Another surf and turf dish, the vitello tonnato, described on the menu as "pastrami beef tongue," offered subtler pleasures. The braised tongue — sliced thin and dusted in pastrami spice — had a wonderfully creamy mouth-feel, but my favorite part of the dish was the accompanying albacore tuna remoulade, which, garnished with celery leaves, was at once earthy, savory, and refreshing.
Of course, there was pizza, too. The dough, Tuley explained, is a modified version of the one at the SoCal institution Pizzeria Mozza. After about a minute in the 800-degree wood oven, it yields a slightly puffier, chewier crust than you'd get on a more traditional Neapolitan pie. The one I tried, the salamino piccante — which added green olives to what was essentially a tweak on a standard pepperoni pizza — was enjoyable enough, though, given the restaurant's focus on whole animal butchery and seasonal ingredients, I wished for more exciting toppings.
My chief complaint about Parlour is that it's awfully expensive. Even at the East Bay's priciest Italian restaurants, a party of two can usually split a pizza and a pasta dish — two "primis" — and call it a night. This is standard Italian restaurant menu economics for the budget-minded. But at Parlour, the three or four pasta options on any given night come in your run-of-the-mill, single-portion serving size, but they're listed as "mains" and cost nearly as much as the more substantial meat- or seafood-centric entrées.
Look: If cranky gourmands are going to call out trendy ramen shops for charging $16 for a bowl of noodles, we can probably agree that a median price of $24 is too high for pasta, even if it is made with exquisitely sourced ingredients. I don't think there's any restaurant in the East Bay that charges more, and if that's going to be the case, then those pasta dishes had better be amazing and not merely pretty good, which is how I'd describe Parlour's duck egg chitarra: spaghetti-like strands of fresh pasta in a meaty, tomato-based duck leg ragout that was complemented, somewhat oddly, by the addition of cured kumquats — a sweet and sour note that pointed more toward Asia than Italy.

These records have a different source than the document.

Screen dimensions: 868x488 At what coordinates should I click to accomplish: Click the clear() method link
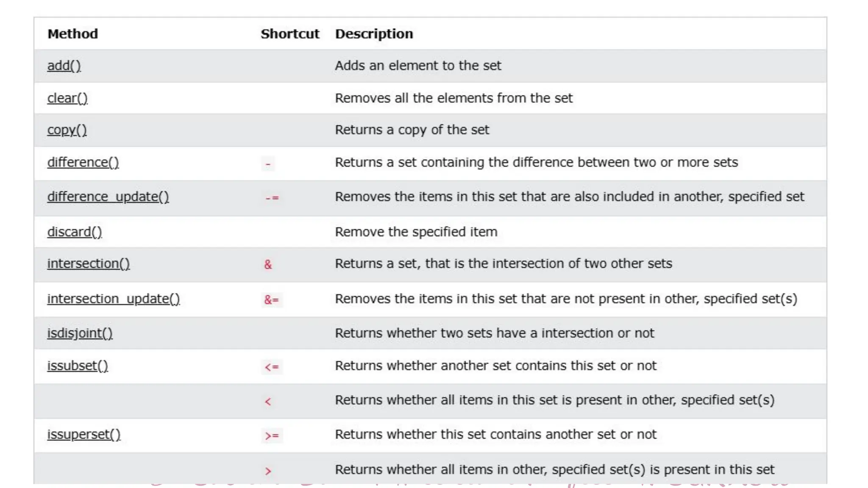tap(67, 98)
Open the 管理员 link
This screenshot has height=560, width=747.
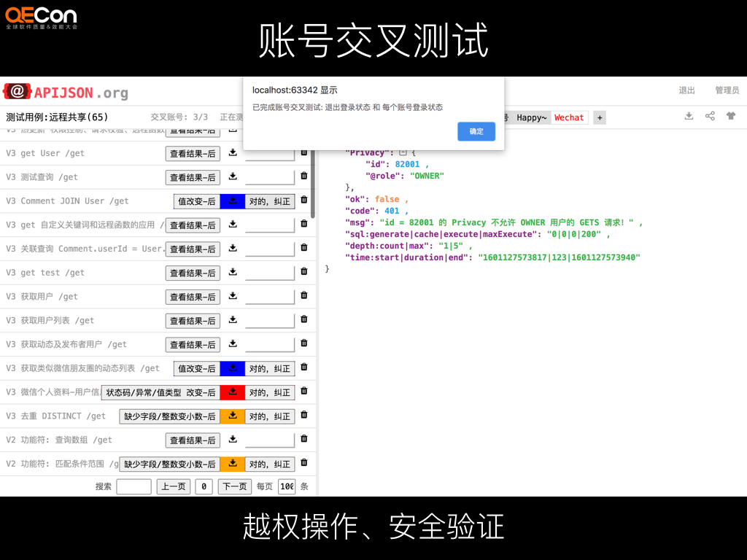727,90
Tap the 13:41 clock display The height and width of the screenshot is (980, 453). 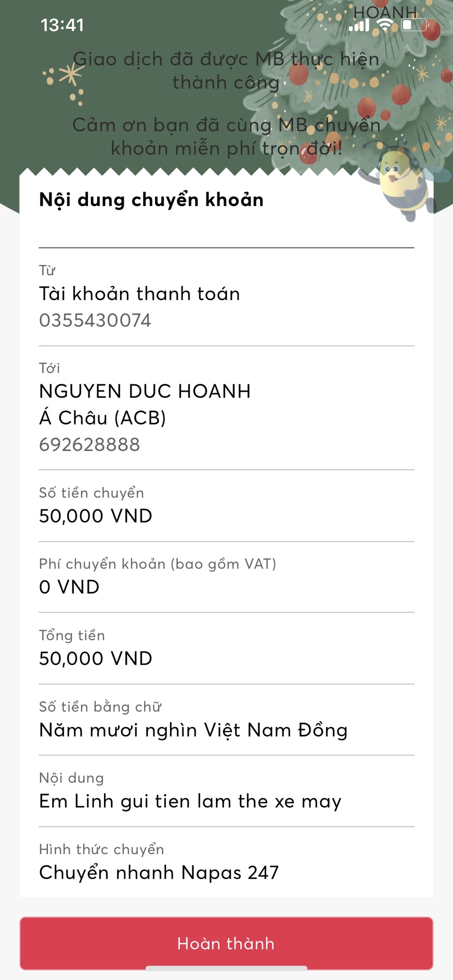pos(62,25)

Throw in a $10 salad or a $15 asparagus appetizer, and you wind up spending quite a bit more than you would for a comparable meal at an established favorite such as, say, Boot and Shoe Service.
But when the kitchen is firing on all cylinders, you sometimes wind up with a dish that verges on magical. Last week, for instance, Tuley was working with a whole Mangalitsa hog, a legendarily fatty heritage breed that he can only afford to buy because he turns the bulk of it into charcuterie. But he also put on the menu a cut that butchers call a bacon chop — a shoulder chop with part of the pork belly attached, which, when you're dealing with a pig like the Mangalitsa, means you wind up eating an entrée that consists mostly of pure pork fat. But how soft and full-flavored it was; how decadently jiggly. The chop — seared until it had achieved the kind of crisp, crackly exterior I associate with Chinese roast suckling pig — was served over a luxurious bed of buttery polenta and a pool of sweet, teriyaki-like molasses "jus." Pickled ramps, the main vegetable component, added a sneaky heat and a long, lingering, garlicky funk.
This is the kind of dish that makes for pleasant company, and Parlour, with its expansive dining room and friendly staff, is a pleasant place to nurse a cocktail and soak it all in — especially if you snag a seat at the bar, or by the front window, which, when the weather is good, is swung wide open to the street. Yes, it's true that the Bay Area has no shortage of Cal-Italian restaurants, but when the evening breeze hits just right, and you take another bite of the most decadent pork chop you've ever eaten, it does feel like maybe this is something new.